Yo esperaba encontrarme con un hombre todo sucio, barbudo, con el pelo largo y un cochambroso saco al hombro. Pero no. Este era un hombre muy limpio, pulcramente vestido, de blanca barba muy bien cuidada y cortada, de grandes y lacrimosos ojos tristes detrás de unos lentes muy gruesos. Sí llevaba un saco al hombro, pero muy limpio y oloroso. El hombre se detuvo y, poco a poco, regresó. Cuando estuvo frente a mi dejó caer suavemente el saco a mis pies.
–¡Dígame, caballero!
–¿Es eso verdad? ¿Tú prestas libros?
–¡Sí! —y vació cuidadosamente el contenido del saco cerca de mis pies. Apareciendo los mejores títulos de la literatura universal. Algunos casi nuevos, otros no tanto, otros más usados— Dígame, ¿Cuál le gusta?
–¿Y cómo haces si alguien te pide prestado uno? ¿Cuándo regresas a buscarlo? ¿Cuánto le cobras?
–Eso es lo de menos. Yo lo anoto aquí —Y sacando una libreta de resortes, donde tenía apuntadas las direcciones de los que le habían pedido algún libro prestado, me la mostró—. Y vuelvo cuando el lector me lo indica: al siguiente día; cosa muy difícil y rara, a la semana, a los quince días… al mes. El lector decide. Y con respecto al precio, eso depende de muchas cosas.
–¿Cómo cuáles? —le pregunté.
–Del tiempo que se va a quedar con el libro: mientras más tiempo más caro, mientras menos tiempo más barato, también depende si el libro es nuevo o viejo o está en mal estado, si el autor es conocido o no… son varias las variables.
–Ya veo. ¿Y cómo se te ocurrió eso?
–Bueno, maestro, los tiempos. Los tiempos que estamos viviendo hacen que uno se reinvente constantemente. Por ejemplo, ¿usted ve a aquel amolador que está allá?
–¡Sí, lo veo!
–Bueno, el no es un simple amolador. Él le pone un plus, un extra a su labor.
–¿Y cuál es ese extra?
–Bueno, que mientras él le está amolando los cuchillos a los clientes, les está contando historias. Pero él tiene cuidado de que la amolada termine primero que la historia. Así el cliente queda con las ganas de saber el final. Y cuando él vuelve, lo vuelven a contratar sólo para conocer el final de la historia.
–Ummm.
–¿Y usted ve aquella inmensa cola que está allá?
–Sí, sí la veo.
–Bueno, esa es la cola del interpretador de nubes. El lee el futuro de las personas con sólo saber qué figura ven en las nubes. Les pregunta, por ejemplo: ¿qué figura ves tú en aquella nube? Y de acuerdo a lo que vean él les predice el futuro y les recomienda qué hacer.
–¡Ummm…
–Entonces ¿va a alquilar un libro o va a comprar uno?
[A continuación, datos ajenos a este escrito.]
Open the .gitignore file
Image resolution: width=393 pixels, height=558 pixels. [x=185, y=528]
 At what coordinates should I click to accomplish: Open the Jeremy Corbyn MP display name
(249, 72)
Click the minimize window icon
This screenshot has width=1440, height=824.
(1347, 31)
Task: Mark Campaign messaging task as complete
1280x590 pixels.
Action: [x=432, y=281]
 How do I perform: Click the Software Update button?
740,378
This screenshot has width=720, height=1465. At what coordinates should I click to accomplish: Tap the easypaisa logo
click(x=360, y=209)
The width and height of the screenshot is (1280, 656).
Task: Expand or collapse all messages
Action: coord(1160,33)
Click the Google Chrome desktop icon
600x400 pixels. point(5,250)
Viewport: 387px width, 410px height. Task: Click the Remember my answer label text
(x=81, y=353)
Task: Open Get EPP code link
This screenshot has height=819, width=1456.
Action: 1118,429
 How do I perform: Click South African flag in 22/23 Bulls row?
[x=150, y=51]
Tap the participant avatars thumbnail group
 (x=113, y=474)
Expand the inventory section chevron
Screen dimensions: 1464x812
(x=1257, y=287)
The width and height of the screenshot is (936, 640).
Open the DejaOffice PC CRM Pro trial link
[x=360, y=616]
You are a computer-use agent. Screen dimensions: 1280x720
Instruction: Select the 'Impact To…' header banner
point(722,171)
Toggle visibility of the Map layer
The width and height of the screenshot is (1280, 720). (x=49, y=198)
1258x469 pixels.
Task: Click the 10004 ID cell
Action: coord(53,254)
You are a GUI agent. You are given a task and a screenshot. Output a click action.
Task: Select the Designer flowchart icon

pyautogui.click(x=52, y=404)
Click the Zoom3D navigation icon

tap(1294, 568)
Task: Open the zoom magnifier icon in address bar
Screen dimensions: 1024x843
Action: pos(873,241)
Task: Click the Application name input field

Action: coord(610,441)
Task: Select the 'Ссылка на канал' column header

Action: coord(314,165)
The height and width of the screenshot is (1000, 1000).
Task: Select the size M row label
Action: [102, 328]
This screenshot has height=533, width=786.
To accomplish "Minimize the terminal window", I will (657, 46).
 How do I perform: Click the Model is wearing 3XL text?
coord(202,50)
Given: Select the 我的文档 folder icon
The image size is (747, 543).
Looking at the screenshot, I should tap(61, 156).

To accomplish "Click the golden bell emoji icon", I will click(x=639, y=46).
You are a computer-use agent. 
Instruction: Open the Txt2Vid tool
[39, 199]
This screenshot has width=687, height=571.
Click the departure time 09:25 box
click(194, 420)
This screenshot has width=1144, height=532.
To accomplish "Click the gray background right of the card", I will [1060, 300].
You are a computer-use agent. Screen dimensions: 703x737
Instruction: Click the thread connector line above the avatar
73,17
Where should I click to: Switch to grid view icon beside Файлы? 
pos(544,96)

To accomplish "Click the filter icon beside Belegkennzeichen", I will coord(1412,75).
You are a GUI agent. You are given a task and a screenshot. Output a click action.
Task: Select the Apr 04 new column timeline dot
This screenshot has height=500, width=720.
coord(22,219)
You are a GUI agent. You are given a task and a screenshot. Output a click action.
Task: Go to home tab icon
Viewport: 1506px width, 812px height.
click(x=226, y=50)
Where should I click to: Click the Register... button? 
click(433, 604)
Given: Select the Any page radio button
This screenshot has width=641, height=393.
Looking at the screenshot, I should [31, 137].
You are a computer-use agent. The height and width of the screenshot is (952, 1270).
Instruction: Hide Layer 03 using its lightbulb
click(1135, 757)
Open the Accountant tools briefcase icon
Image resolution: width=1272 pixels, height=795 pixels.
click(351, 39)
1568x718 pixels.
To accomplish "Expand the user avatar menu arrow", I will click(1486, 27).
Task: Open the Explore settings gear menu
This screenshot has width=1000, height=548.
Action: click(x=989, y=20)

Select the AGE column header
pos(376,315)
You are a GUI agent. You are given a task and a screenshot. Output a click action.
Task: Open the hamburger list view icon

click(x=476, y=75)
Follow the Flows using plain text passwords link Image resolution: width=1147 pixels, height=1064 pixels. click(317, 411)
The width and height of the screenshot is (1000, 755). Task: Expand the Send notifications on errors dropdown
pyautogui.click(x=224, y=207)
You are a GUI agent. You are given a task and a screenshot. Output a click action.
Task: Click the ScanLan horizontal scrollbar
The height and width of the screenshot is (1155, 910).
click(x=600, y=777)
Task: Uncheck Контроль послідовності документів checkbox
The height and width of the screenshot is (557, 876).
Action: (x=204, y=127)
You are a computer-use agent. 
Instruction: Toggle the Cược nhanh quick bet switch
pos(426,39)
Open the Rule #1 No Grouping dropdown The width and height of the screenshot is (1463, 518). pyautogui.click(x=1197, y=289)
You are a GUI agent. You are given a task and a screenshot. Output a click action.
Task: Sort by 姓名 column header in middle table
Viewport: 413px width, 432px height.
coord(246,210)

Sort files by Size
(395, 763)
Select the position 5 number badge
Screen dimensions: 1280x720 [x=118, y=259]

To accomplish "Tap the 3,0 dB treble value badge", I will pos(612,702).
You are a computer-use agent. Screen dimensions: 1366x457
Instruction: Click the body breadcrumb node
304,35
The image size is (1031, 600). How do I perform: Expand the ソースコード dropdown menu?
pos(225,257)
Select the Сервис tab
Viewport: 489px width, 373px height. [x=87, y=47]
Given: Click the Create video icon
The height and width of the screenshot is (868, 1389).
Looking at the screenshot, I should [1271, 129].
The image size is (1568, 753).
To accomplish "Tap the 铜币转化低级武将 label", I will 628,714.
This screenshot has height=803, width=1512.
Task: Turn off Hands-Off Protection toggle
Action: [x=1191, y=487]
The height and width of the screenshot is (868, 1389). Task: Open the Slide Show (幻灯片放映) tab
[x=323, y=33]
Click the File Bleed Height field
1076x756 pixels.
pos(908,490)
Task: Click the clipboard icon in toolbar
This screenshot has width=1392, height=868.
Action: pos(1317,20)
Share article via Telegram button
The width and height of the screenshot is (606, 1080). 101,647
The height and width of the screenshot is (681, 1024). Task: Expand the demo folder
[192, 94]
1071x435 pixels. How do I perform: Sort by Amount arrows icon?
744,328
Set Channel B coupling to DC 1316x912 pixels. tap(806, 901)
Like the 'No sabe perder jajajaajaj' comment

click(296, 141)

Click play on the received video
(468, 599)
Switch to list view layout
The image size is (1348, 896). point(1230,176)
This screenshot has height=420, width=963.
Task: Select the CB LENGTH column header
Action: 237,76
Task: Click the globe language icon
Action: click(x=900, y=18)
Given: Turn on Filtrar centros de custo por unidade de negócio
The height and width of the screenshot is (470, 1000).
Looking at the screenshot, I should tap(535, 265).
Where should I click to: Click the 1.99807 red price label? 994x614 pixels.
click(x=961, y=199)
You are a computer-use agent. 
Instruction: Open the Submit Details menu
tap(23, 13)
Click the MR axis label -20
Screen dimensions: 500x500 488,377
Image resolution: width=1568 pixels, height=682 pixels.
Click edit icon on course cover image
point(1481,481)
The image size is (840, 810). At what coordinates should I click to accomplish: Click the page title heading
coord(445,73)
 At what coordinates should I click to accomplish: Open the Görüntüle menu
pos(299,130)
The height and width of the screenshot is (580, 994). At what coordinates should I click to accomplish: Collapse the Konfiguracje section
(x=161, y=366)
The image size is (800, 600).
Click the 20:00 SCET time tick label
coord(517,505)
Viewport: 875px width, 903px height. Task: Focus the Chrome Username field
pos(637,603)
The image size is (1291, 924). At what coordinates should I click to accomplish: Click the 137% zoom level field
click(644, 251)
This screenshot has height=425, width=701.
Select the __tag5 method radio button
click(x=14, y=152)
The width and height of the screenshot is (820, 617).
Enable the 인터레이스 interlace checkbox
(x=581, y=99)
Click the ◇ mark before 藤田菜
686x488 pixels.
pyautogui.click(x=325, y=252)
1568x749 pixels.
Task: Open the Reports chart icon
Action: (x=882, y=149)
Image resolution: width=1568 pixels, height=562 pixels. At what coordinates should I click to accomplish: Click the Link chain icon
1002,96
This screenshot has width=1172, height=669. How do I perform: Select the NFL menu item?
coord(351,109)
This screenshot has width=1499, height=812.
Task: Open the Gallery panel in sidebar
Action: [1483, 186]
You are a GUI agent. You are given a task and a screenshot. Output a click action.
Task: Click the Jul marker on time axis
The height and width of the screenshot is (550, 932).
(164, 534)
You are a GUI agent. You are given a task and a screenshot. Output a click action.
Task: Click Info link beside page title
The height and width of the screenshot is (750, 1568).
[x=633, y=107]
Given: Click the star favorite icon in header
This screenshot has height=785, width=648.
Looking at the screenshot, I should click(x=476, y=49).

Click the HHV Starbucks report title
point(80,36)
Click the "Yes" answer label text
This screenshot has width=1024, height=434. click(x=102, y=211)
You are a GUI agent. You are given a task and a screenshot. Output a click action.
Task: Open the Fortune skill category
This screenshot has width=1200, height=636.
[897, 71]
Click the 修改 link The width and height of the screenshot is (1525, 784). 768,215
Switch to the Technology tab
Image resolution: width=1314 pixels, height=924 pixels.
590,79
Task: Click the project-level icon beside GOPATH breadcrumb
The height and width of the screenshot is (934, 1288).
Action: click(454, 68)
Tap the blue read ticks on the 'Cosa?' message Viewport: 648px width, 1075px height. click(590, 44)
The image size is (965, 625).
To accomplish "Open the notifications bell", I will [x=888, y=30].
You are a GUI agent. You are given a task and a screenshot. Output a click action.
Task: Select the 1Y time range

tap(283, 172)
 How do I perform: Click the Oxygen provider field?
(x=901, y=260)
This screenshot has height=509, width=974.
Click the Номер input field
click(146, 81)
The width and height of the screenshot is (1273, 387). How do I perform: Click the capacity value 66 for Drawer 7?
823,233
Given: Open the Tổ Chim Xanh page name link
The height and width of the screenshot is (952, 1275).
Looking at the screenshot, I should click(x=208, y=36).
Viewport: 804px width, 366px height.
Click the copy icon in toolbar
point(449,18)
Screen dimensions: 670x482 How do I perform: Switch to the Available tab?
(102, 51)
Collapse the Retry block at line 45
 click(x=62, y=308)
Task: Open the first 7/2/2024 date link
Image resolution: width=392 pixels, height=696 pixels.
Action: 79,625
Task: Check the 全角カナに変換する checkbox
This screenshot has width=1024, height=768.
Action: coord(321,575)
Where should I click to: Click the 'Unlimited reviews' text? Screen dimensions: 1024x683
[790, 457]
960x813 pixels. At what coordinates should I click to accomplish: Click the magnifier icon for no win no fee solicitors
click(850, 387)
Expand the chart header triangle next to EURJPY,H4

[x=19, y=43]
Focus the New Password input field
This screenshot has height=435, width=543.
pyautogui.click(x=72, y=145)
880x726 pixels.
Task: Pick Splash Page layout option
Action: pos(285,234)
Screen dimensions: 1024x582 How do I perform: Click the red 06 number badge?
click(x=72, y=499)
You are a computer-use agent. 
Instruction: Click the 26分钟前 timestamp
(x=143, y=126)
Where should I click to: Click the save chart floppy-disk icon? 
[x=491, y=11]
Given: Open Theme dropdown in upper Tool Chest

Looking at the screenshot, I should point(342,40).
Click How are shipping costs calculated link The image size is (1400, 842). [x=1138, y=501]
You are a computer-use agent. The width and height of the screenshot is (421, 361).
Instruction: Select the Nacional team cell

–¿Tienes allí Entre puertos’
–Sí, sí… por aquí está.
–¿Lo va a alquilar o lo va a comprar?
–Préstamelo hasta el sábado. ¿Se puede?
–Sí, sí, claro.
–¿Cuánto es?
–Son 20 dólares —y sacó la libreta y anotó la dirección, mi nombre y el día en que tenía que volver. Y siguió pregonando:
–¡Presto libros! ¿Cambio libros! ¡Vendo libros! ¡Compro libros!